**Excerpt to read:**
···
Mission is the result of God’s initiative, rooted in God’s purposes to restore and heal creation. “Mission” means “sending,” and sending is the central biblical theme describing God’s interaction with humans throughout history. Consequently, a missional church is shaped by participating in God’s mission that sets things right in a broken world, to redeem it, and to restore it to what God originally intended.

Because a missionally-focused church is changed by participating in God’s mission (missio Dei), CBF strives to help congregations connect to what God is doing in the world. This new modus operandi calls for essential and fundamental re-visioning by many congregations. For example, Reggie McNeal says going missional will require three shifts in thinking and behaving:

  • From internal to external in terms of ministry focus (less focus on institutional management to engaging the world)
  • From program development to people development in terms of core activity
  • From church-based to kingdom-based thinking in terms of leadership agenda

These shifts mean the church must move from being the recipient of a generous culture to actually being generous to the culture. Congregations must move from programs and pre-occupation with self to engaging with partners to meet real needs in the world. Missional church faithfulness is defined by following God into acts of service and sacrifice—developing influence in the community through incarnational ministry, i.e. becoming the hands and feet of Christ in the neighborhood.
···
**List of tasks:**
1. Answer these questions on the passage about the missional church:
(a) What does the word "mission" mean, according to the passage?
(b) Who is cited as saying that going missional will require three shifts?
(c) In terms of leadership agenda, what is the shift in thinking?
2. Reproduce the part of the passage about the missional church that begins at the words "These shifts mean" and ends after "in the neighborhood.".

**Dataset excerpt:**
···
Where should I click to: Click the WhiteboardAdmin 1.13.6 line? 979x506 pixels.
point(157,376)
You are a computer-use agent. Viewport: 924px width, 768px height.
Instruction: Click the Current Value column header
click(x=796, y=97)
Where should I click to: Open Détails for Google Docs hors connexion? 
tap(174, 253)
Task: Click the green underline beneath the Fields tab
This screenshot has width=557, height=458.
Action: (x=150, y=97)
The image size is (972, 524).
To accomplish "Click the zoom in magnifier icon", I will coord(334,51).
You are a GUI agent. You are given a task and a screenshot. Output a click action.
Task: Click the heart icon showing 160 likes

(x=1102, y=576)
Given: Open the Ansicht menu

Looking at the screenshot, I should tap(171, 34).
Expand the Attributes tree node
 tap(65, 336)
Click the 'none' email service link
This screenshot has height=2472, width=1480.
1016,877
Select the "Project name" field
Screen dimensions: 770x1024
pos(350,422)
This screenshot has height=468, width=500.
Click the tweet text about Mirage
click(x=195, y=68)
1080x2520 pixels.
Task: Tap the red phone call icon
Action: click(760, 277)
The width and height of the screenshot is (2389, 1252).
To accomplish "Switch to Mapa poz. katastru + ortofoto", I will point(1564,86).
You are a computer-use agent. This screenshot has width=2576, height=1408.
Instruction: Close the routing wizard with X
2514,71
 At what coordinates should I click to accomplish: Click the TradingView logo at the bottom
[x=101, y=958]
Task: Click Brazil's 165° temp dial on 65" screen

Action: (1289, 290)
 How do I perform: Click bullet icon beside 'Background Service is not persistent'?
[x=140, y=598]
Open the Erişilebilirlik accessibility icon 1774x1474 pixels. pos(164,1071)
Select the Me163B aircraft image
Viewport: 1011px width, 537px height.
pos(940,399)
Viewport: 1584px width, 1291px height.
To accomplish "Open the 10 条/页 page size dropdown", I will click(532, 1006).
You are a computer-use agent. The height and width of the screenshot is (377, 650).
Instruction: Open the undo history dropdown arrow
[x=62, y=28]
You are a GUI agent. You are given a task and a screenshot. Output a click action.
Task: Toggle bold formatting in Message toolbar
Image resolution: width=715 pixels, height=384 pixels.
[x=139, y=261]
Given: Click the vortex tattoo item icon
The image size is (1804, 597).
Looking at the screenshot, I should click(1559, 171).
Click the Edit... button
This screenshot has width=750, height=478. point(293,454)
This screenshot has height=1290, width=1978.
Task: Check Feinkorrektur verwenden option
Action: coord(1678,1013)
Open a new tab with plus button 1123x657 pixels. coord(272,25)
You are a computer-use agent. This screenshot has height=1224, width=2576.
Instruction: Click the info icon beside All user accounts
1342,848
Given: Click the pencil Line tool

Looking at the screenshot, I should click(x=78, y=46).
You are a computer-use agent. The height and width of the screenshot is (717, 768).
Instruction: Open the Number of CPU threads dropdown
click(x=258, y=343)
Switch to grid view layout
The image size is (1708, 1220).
···
**Responses for each task:**
1.
(a) "Sending."
(b) Reggie McNeal.
(c) From church-based to kingdom-based thinking.

2.
These shifts mean the church must move from being the recipient of a generous culture to actually being generous to the culture. Congregations must move from programs and pre-occupation with self to engaging with partners to meet real needs in the world. Missional church faithfulness is defined by following God into acts of service and sacrifice—developing influence in the community through incarnational ministry, i.e. becoming the hands and feet of Christ in the neighborhood.